Sentou-se no corredor do quinto andar lendo Eclesiastes "Tudo tem seu tempo e há tempo para todo propósito debaixo do céu. Há tempo de nascer e tempo de morrer. Há tempo de plantar e tempo de colher o que se plantou. Tempo de chorar e tempo de rir. Tempo de espalhar pedras e tempo de ajuntar pedras. Tempo de prantear e tempo de dançar..." Parou nessa frase. Pensava: "Prantear... palavra engraçada."Ficou com isso na cabeça. Se estava escrito plantar e colher, antônimos... Porque prantear e dançar? Sua cabeça não parava de pensar nisso. Opostos, antônimos. Achou, então, que ela era o antônimo de tudo.
Se tudo tem seu antônimo e ela nunca havia visto o seu... Se achou oposta a tudo. "Tudo não é oposto de nada.
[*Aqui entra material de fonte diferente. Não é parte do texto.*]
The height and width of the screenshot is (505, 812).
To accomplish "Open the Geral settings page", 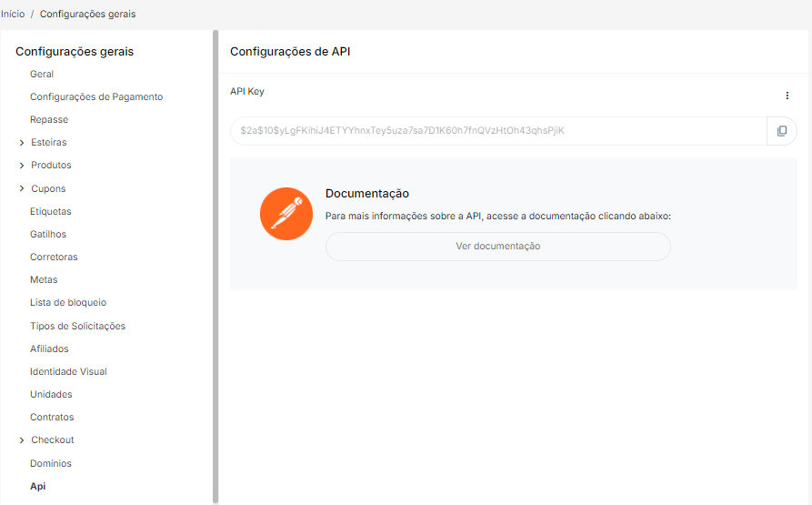I will (x=42, y=75).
Tudo é oposto de mim."Riu sozinha e voltou os olhos pra esquerda. Observou a porta do apartamento de D. Margarida, a vizinha rabugenta. " D. Margarida é o oposto de... de... de flores!" Riu mais uma vez. Segurou os pés sem meias que tocavam o piso do corredor frio. "Frio é oposto de sexo." Tampou a boca, como se alguém a tivesse ouvido falar aquilo. Olhou para os lados para ver se não vinha ninguém e gargalhou.
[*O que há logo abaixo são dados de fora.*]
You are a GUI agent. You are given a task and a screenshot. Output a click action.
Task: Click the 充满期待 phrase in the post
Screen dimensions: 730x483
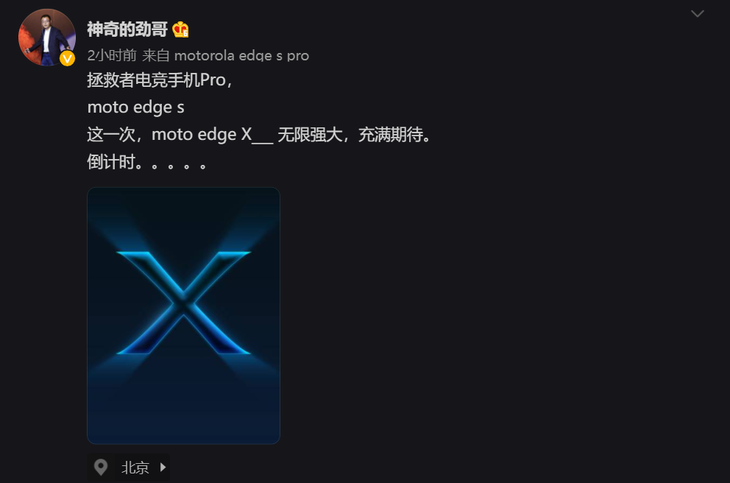pyautogui.click(x=391, y=135)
Ouviu passos de alguém que subia as escadas. Baixou o olhar e ficou apertando a caneta que segurava em sua mão esquerda. Viu Sr. Antônio passar e dizer: "Menina, sai da friagem.Vai pegar uma gripe." Sorriu e disse "Vô, não, seu Antônio... vô não." E acompanhou com os olhos Sr. Antônio desaparecer no fim do corredor, onde a escada começava, logo depois da curva.Continuou com o pensamento dos antônimos. O que seria o contrário de água? "Fogo, claro!... Não, não... fogo não! É... É sal! Água hidrata e sal desidrata." Pensou em como seria regar os girassóis e tulipas com sal, até eles morrerem. Lágrimas caíram de seus olhos. "Não quero que minhas flores morram... não quero."
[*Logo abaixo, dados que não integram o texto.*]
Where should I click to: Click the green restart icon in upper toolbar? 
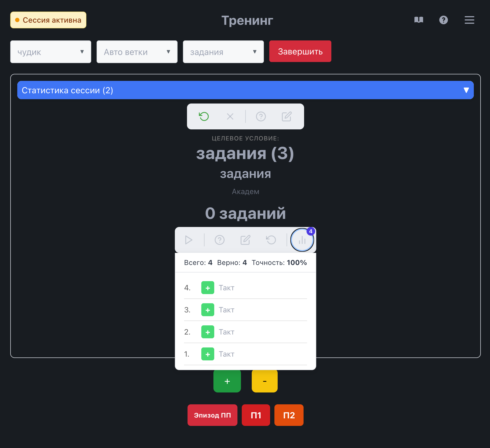(x=204, y=116)
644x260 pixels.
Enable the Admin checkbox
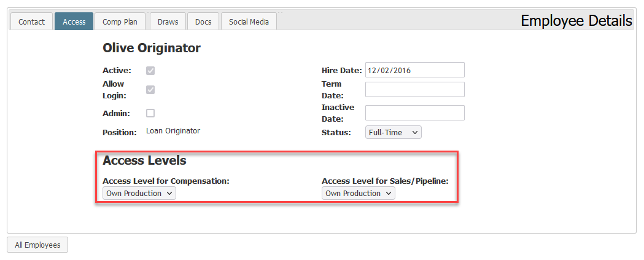tap(150, 113)
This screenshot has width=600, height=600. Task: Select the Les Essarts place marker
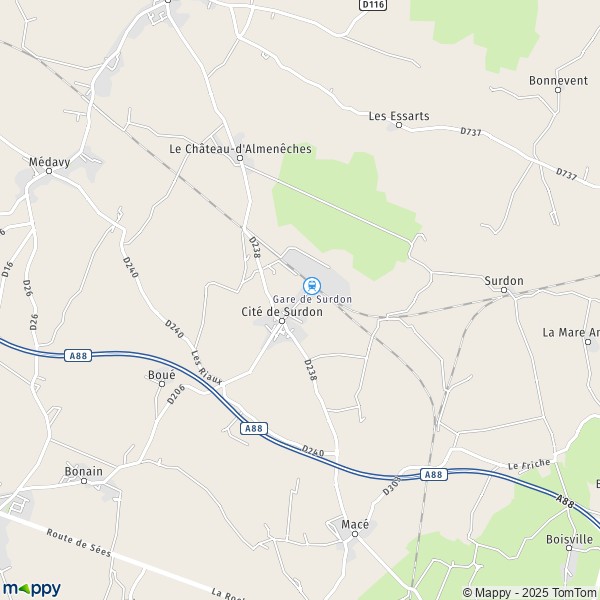pos(399,125)
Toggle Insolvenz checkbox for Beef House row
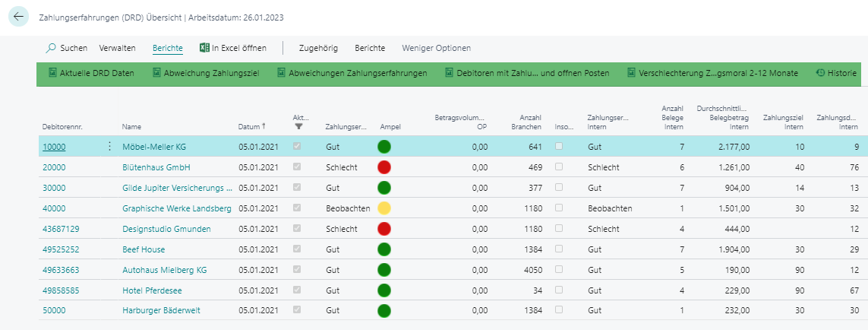The height and width of the screenshot is (330, 868). pyautogui.click(x=559, y=249)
Ouviu a porta do apartamento se abrir, era sua mãe que havia ido chamá-la pra almoçar. Ela a viu sentada chorando... "Mãe, não quero que minhas flores morram! Vamos colocar água nelas todos os dias, toda hora!". A mãe passou a mão pela sua cabeça e lhe disse baixinho: "As flores têm de morrer, filhinha. Só assim elas dão espaço pra que outras flores nasçam e te façam sorrir. Entende? Elas têm que morrer." Ela entendeu. Entendeu que morte é sinônimo de sorriso. Que pra que ela sorrisse, suas flores precisavam morrer. E entendeu, também, que antes do sorriso as lágrimas aparecem... Mas elas aparecem pra regar sua face e germinar sorrisos.
5 comentários:
íncrivel como esse pessoal talentoso enxerga a sensibilidade nas coisas.
Adorei de verdade, eu leio Eclesiastes SEMPRE!
Tou refletindo nesse seu texto...
Parabéns.
parabéns MESMO.
bem escrito e deveras sensível.
adorei.
Naty...você plagiou de onde?
Hehehe
Brinks, eu não esperava menos de você, nega...
Lindo!
Descobri que Renan é antônimo de Érika!